Die beiden Buben weichen den Erwachsenen nicht von der Seite. Schließlich will Julius Raab seine Heimkehr mit einigen Freunden im Gasthaus feiern. Endlich kommt Heinrich dazu, seinen Freund vorzustellen.

„Alle sagen Poldl zu mir!“, sagt der Gymnasiast etwas schüchtern.

„Na, dann kommst halt mit, Poldl!“, antwortet der Ältere. Später wird viel über gewonnene Schlachten, vergebene Siege, den verlorenen Krieg und über Österreich gesprochen. Die beiden Schüler, die ihr Alter davor bewahrt hat, kämpfen zu müssen, hören mit roten Ohren und offenen Mündern zu. Der 16-jährige Poldl ahnt nicht, dass die Freundschaft zu Julius Raab sein Leben prägen wird.

Der 27-jährige Julius Raab kehrt in eine Heimat zurück, die sich – wie er es selbst einmal beschrieben hat – in völliger Auflösung befindet. Nur 20 Tage zuvor, am 3. November 1918, ist der Waffenstillstand zwischen der Entente und Österreich-Ungarn unterzeichnet worden. Die »Neue Freie Presse« berichtet in ihrer Ausgabe vom 24. November 1918, dass die Personendemobilisierung nunmehr beendet sei. An allen Ecken und Enden bemächtigen sich fremde Soldaten österreichischen Gebiets: An dem Tag, an dem der spätere Bundeskanzler heimkehrt, besetzt serbisches Militär Kärnten und rücken italienische Truppen nach Innsbruck vor.

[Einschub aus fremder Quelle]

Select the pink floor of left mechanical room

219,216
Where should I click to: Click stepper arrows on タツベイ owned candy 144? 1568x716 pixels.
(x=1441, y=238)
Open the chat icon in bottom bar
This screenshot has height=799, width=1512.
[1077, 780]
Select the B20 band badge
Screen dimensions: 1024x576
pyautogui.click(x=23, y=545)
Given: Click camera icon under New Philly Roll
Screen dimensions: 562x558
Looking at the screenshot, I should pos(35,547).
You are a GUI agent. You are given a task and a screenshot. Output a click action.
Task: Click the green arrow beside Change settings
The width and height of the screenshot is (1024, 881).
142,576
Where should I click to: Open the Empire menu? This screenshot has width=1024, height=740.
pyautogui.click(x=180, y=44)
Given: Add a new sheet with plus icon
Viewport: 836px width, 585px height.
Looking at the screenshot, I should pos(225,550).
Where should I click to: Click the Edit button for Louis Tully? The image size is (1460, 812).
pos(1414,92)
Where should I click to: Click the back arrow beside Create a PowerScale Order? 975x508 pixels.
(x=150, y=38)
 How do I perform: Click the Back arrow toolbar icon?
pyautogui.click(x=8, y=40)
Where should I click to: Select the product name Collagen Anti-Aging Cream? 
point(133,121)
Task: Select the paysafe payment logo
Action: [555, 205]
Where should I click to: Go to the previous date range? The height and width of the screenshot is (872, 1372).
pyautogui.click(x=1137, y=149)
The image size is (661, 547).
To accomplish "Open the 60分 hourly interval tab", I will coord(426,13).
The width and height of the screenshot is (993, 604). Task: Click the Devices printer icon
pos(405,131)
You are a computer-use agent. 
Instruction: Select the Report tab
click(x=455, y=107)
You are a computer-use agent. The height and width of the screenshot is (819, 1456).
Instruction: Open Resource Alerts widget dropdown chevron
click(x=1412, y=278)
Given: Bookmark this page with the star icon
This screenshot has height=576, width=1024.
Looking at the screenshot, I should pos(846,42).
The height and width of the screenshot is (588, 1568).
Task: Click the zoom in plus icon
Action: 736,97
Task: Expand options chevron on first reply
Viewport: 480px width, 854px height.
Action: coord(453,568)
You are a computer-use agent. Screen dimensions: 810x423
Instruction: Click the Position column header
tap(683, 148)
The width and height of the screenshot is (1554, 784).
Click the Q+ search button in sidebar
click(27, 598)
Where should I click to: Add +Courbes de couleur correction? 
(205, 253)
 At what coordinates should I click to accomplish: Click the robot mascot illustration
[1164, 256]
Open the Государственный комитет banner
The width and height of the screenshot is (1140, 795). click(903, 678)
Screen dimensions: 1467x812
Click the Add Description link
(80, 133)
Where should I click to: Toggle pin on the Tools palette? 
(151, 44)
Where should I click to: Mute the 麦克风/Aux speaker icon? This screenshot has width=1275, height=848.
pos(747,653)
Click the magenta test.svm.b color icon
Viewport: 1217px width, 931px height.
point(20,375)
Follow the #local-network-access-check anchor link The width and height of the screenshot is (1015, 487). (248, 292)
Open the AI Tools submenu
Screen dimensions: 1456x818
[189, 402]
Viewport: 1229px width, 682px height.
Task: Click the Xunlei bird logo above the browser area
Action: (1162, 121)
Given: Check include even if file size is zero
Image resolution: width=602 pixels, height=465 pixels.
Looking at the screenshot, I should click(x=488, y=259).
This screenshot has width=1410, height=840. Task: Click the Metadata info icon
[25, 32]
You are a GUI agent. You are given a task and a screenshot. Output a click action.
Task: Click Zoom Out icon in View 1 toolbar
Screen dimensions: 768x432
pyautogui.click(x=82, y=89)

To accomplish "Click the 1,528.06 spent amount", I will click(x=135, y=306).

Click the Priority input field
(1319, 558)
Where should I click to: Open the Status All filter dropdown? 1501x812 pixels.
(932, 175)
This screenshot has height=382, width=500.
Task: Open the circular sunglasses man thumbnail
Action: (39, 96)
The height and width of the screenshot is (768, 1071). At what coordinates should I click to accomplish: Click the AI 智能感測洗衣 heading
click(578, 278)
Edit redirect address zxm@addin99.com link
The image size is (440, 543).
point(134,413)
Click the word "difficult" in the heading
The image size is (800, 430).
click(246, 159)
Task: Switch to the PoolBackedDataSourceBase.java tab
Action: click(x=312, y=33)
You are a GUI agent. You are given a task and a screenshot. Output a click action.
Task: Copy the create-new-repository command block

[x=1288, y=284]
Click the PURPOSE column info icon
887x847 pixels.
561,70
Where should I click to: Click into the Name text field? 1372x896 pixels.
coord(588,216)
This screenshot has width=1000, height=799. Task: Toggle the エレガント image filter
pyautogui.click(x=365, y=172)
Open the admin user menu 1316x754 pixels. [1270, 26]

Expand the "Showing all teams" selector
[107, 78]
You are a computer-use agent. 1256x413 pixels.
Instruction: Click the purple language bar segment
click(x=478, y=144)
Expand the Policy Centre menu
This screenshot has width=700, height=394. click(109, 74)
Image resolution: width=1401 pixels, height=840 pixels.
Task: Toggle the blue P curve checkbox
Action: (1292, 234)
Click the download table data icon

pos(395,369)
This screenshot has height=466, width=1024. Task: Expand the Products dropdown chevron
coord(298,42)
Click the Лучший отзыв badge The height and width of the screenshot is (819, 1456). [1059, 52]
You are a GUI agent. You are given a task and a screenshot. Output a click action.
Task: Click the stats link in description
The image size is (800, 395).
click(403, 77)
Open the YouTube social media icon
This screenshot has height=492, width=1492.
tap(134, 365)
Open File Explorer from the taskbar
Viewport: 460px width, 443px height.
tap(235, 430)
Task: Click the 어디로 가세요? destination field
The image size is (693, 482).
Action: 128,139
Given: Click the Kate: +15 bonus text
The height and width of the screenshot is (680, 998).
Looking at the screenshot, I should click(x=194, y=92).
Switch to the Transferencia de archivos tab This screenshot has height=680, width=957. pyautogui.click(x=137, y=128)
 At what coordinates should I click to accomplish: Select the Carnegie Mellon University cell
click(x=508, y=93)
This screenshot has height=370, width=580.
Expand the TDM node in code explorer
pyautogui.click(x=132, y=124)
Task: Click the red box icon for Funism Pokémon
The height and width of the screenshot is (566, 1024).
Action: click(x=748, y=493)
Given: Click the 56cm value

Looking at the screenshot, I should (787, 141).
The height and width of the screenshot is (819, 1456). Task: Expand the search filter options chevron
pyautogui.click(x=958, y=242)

Das Gebiet, das später Südtirol genannt werden wird, ist bereits seit Wochen italienisch besetzt. Marburg ist in serbischer Hand. In St. Pölten, der Schulstadt Leopold Figls, müssen die Menschen keinen Einmarsch fremder Soldaten fürchten. Doch auch hier kämpft man mit riesigen Problemen: Ein Fünftel der St. Pöltner, die für Gott, Kaiser und Vaterland in den Krieg gezogen sind, kehrt nicht mehr in die Heimat zurück. Soldatenräte haben die Stadtverwaltung übernommen. Die Ernährungslage ist katastrophal, viele Menschen hungern.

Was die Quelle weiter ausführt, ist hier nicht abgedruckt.